WHAT IS EXPECTED: Without altering a single word, repeat the records that follow.

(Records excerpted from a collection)
━━━━━━━━━━

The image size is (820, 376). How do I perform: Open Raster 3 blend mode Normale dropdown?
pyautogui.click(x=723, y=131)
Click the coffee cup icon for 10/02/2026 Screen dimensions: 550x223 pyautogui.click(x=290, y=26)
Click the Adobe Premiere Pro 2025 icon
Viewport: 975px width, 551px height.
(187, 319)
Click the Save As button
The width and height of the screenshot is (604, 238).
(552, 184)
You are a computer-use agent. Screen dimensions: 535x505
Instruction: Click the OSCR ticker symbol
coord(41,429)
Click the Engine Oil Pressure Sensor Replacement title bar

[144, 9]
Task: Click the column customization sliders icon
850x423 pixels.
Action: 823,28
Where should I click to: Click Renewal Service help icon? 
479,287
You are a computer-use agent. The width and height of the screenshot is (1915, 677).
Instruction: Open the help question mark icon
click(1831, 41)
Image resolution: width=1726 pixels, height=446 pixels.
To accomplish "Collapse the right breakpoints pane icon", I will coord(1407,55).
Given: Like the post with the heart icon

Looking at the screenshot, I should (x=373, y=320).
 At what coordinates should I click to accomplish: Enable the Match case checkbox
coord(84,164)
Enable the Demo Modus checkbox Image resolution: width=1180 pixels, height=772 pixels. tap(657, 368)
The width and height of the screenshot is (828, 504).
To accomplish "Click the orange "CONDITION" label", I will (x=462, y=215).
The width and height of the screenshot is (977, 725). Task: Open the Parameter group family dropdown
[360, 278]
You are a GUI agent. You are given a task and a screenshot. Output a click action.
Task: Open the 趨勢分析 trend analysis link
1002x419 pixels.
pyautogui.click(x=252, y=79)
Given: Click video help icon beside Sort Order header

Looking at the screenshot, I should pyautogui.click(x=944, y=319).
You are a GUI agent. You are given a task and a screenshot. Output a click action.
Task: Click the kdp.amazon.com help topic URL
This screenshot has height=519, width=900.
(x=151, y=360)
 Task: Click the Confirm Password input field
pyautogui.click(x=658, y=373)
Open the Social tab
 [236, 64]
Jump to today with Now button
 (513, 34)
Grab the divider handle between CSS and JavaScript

━━━━━━━━━━

SOLUTION:
The image size is (820, 376). How do I perform: Open Raster 3 blend mode Normale dropdown?
pyautogui.click(x=723, y=131)
Click the coffee cup icon for 10/02/2026 Screen dimensions: 550x223 pyautogui.click(x=290, y=26)
Click the Adobe Premiere Pro 2025 icon
Viewport: 975px width, 551px height.
(187, 319)
Click the Save As button
The width and height of the screenshot is (604, 238).
(552, 184)
You are a computer-use agent. Screen dimensions: 535x505
Instruction: Click the OSCR ticker symbol
coord(41,429)
Click the Engine Oil Pressure Sensor Replacement title bar

[144, 9]
Task: Click the column customization sliders icon
850x423 pixels.
Action: 823,28
Where should I click to: Click Renewal Service help icon? 
479,287
You are a computer-use agent. The width and height of the screenshot is (1915, 677).
Instruction: Open the help question mark icon
click(1831, 41)
Image resolution: width=1726 pixels, height=446 pixels.
To accomplish "Collapse the right breakpoints pane icon", I will coord(1407,55).
Given: Like the post with the heart icon

Looking at the screenshot, I should (x=373, y=320).
 At what coordinates should I click to accomplish: Enable the Match case checkbox
coord(84,164)
Enable the Demo Modus checkbox Image resolution: width=1180 pixels, height=772 pixels. tap(657, 368)
The width and height of the screenshot is (828, 504).
To accomplish "Click the orange "CONDITION" label", I will (x=462, y=215).
The width and height of the screenshot is (977, 725). Task: Open the Parameter group family dropdown
[360, 278]
You are a GUI agent. You are given a task and a screenshot. Output a click action.
Task: Open the 趨勢分析 trend analysis link
1002x419 pixels.
pyautogui.click(x=252, y=79)
Given: Click video help icon beside Sort Order header

Looking at the screenshot, I should pyautogui.click(x=944, y=319).
You are a GUI agent. You are given a task and a screenshot. Output a click action.
Task: Click the kdp.amazon.com help topic URL
This screenshot has height=519, width=900.
(x=151, y=360)
 Task: Click the Confirm Password input field
pyautogui.click(x=658, y=373)
Open the Social tab
 [236, 64]
Jump to today with Now button
 (513, 34)
Grab the divider handle between CSS and JavaScript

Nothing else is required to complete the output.